• Исходный текст:
============================================================

Запомнился ночной кросс, который был рассчитан на 10 километров, а получились все 20, если не больше — ведущий колонну не свернул, где надо. Возвращались глубокой ночью совершенно измотанные. Километрах в трех от лагеря в большом селе как раз грузили на подводы только что вынутый из пекарни хлеб. Не помню уж, как буханки этого хлеба, горячего, пахучего, полусырого, попали к нам. И удивительно — не успели мы его проглотить — усталость как рукой сняло.
И еще одна лыжная гонка на 25 километров — наше возвращение из лагерей. Шла весна, и снег был твердым только по утрам, поэтому двигались целиной, ибо дорога была уже непригодна для лыж. Мое отделение поставили первым в колонне, вел которую лейтенант спортивного склада — он должен был задавать темп. А весь переход — соревнование между батальонами. Я шел сразу за лейтенантом, но уже на второй половине пути начал понемногу отставать, но почему-то упрямо не давал лыжню пытавшимся меня обогнать. В строю при таком темпе бега все уже перемешалось. Пот застилал глаза. Я тормозил движение колонны, что в довольно грубой форме и высказал мне разгоряченный лейтенант, когда мы с побелевшими от выступившей соли лицами, с промокшими сквозь шинель спинками ранцев съехали на лед Волги. А вскоре меня перевели из учебной роты в обычную, вернее, не совсем обычную. Это была, скорее, хозяйственная рота, и неофициально ее называли «дикая дивизия» или интернациональная бригада; состояла она почти сплошь из нацменов — северо-кавказцев и жителей Средней Азии. Многие солдаты плохо говорили по-русски. Приятели из учебной роты связывали мой перевод — явное понижение — с неудовольствием мною начальства на лыжном переходе. Я же имел основание думать, что причина была иной. И вот почему.

============================================================

• Задание: Продолжите приведенные выше воспоминания о лыжном переходе и переводе в хозяйственную роту, начав сразу после последнего предложения.

• Блок данных:

============================================================

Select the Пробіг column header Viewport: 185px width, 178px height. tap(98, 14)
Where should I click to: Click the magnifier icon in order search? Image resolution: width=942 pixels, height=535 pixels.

============================================================

• Ответ на задание:
Перед вторым выходом в лагеря я был вызван в город в военную прокуратуру. Поначалу я долго не понимал, чего от меня хотят. Я отвечал на вопросы о семье, о происхождении, пришлось рассказать о том, что в 1937 году четверо членов семьи во главе с отцом были репрессированны и т.п. Все это записывалось. А потом пошли вопросы о младшем командире, москвиче, бывшем курсанте полковой школы Куликове. Это был простецкий, откровенный парень, довольно смело высказывавший свои мысли. Меня все спрашивали о каком-то разговоре в кругу младших командиров, где Куликов непочтительно комментировал фотографии вождей на мавзолее. Разговора этого я не помнил и не подтвердил. Тогда мне показали корпус ружейной гранаты и спросили, можно ли его использовать по назначению. Конечно, можно, если его начинить взрывчаткой, да еще нужен боевой патрон, винтовка, да и сама мортирка гранатомета — примерно так звучал мой ответ. Мне сказали, что корпус найден в личных вещах Куликова. Я сказал:
— Ну и что? Ведь он младший командир и должен учить солдат, а это наглядное пособие.
— Наглядные пособия выдаются на занятиях, а не хранятся у младших командиров, — резонно ответили мне.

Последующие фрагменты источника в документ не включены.